**Consegna**
Ricopia senza cambiare nulla solo la parte dell'elenco che va dalla riga con "Viewport: 1581px width, 757px" fino all'ultima riga, entrambe incluse. Lascia fuori le immagini.

**Dati forniti**

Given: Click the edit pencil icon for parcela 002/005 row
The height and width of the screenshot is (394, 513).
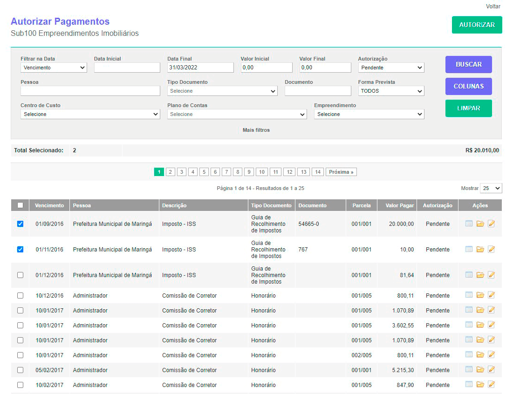Looking at the screenshot, I should click(491, 355).
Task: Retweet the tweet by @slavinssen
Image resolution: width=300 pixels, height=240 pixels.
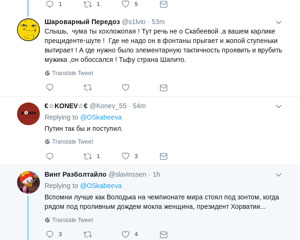Action: [88, 234]
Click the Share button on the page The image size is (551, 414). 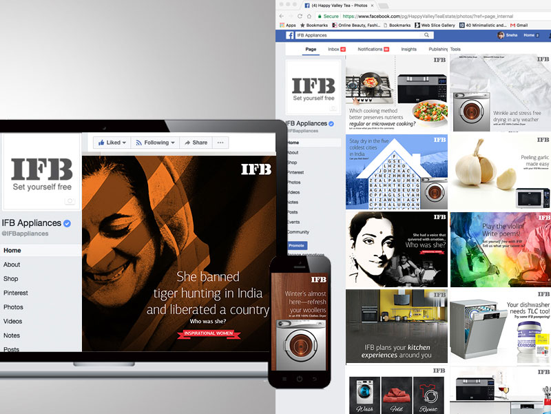click(196, 143)
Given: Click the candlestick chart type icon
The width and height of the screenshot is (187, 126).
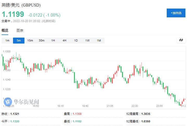Looking at the screenshot, I should click(181, 40).
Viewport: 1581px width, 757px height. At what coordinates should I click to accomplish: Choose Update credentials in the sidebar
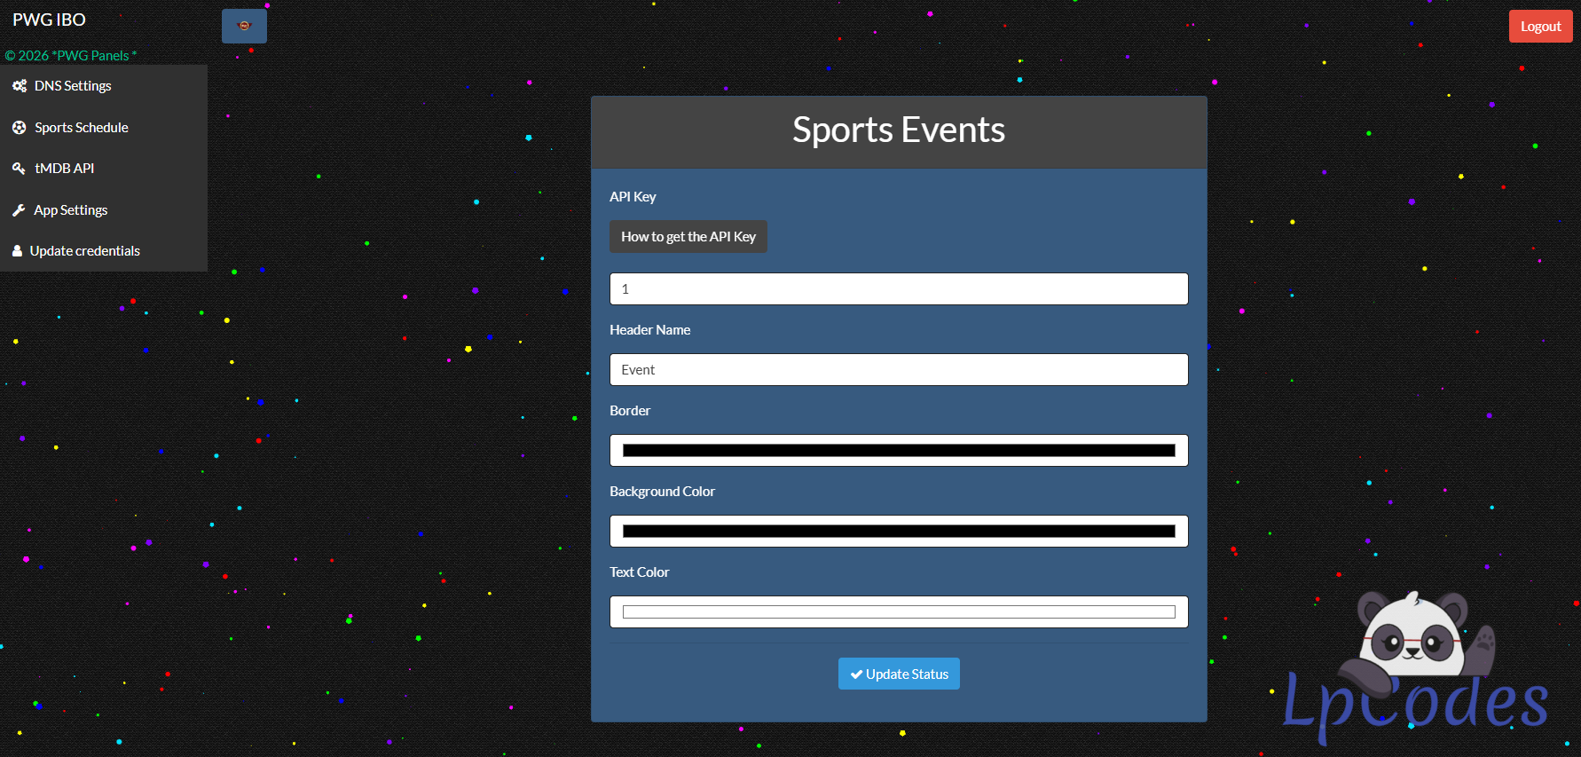click(x=85, y=251)
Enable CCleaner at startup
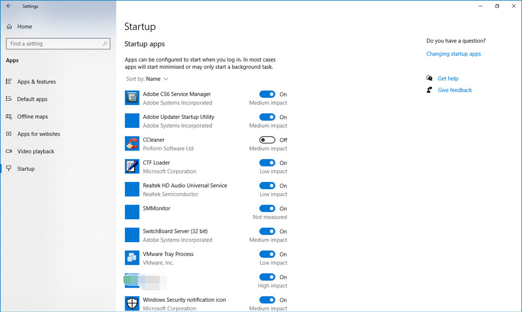522x312 pixels. (267, 140)
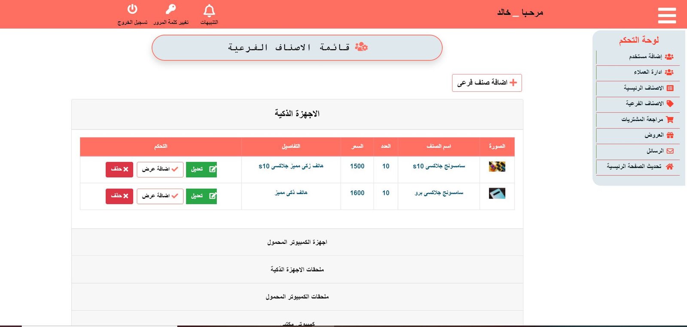Screen dimensions: 687x327
Task: Delete the Samsung Galaxy S10 row
Action: pyautogui.click(x=119, y=169)
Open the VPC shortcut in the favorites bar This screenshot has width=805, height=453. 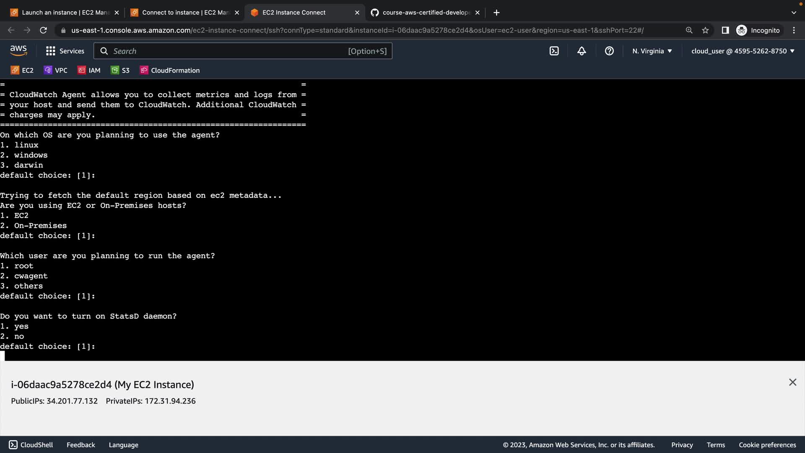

**Risposta scritta**
Viewport: 1581px width, 757px height. At what coordinates should I click to accomplish: Choose Update credentials in the sidebar
click(x=85, y=251)
Enable CCleaner at startup
522x312 pixels. (267, 140)
Screen dimensions: 687x327
Task: Delete the Samsung Galaxy S10 row
Action: pyautogui.click(x=119, y=169)
Open the VPC shortcut in the favorites bar This screenshot has width=805, height=453. 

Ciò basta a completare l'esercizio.